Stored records
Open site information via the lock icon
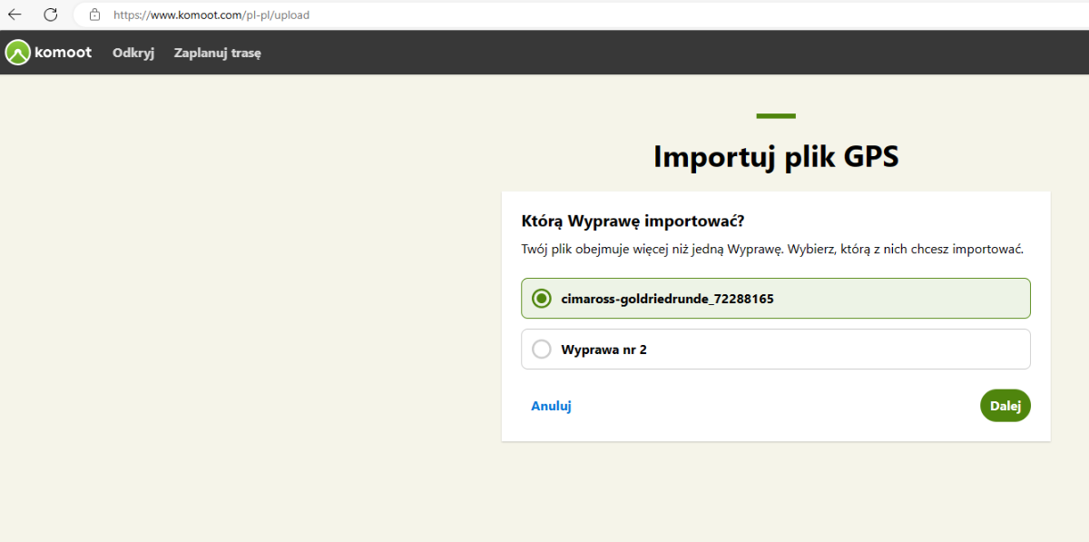This screenshot has width=1089, height=542. pyautogui.click(x=94, y=15)
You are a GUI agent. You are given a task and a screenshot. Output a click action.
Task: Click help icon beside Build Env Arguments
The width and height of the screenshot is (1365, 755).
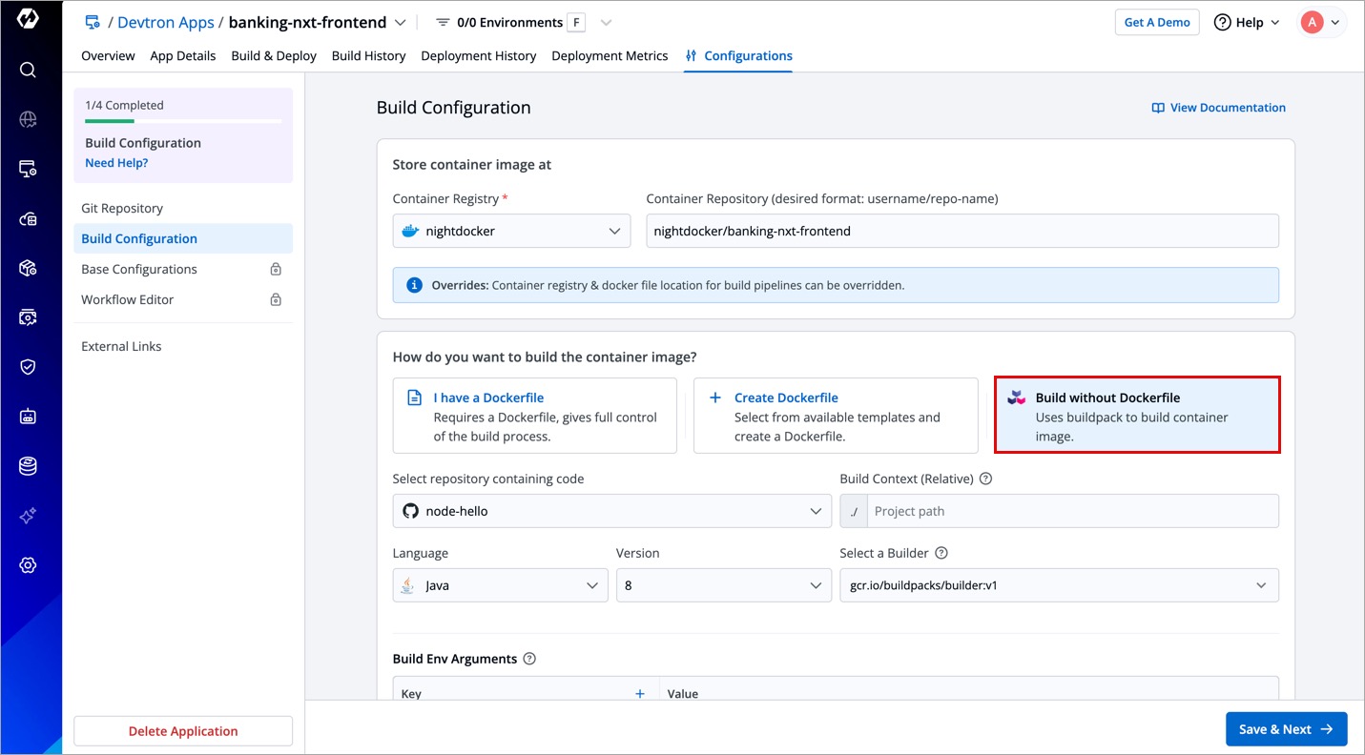530,659
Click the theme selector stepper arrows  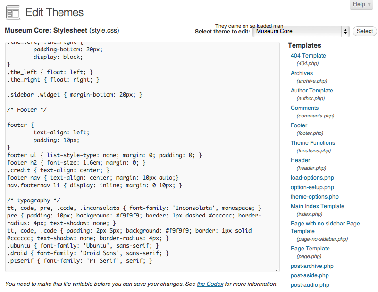(x=345, y=32)
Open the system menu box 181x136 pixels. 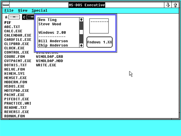pyautogui.click(x=6, y=5)
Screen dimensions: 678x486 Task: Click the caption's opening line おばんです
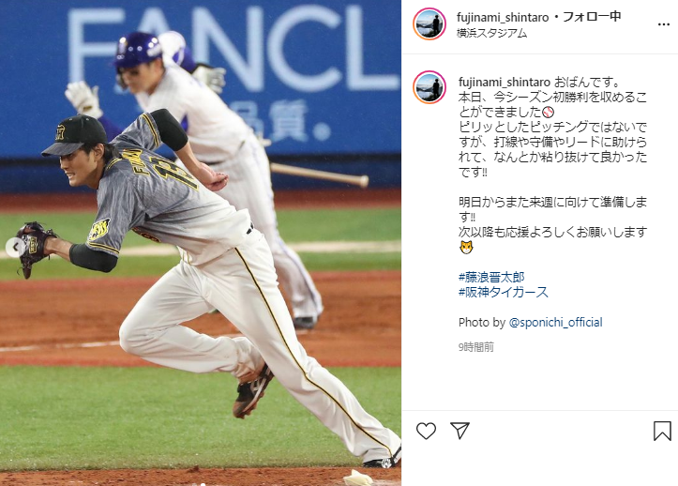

_WHAT THE EXERCISE ASKS_:
Output, line for line and exactly, the records above from their first line through the one with "Task: Click help", both ends included, but no pictures.

_EXERCISE ANSWER_:
Open site information via the lock icon
This screenshot has width=1089, height=542. pyautogui.click(x=94, y=15)
You are a GUI agent. You are given a task and a screenshot. Output a click action.
Task: Click help icon beside Build Env Arguments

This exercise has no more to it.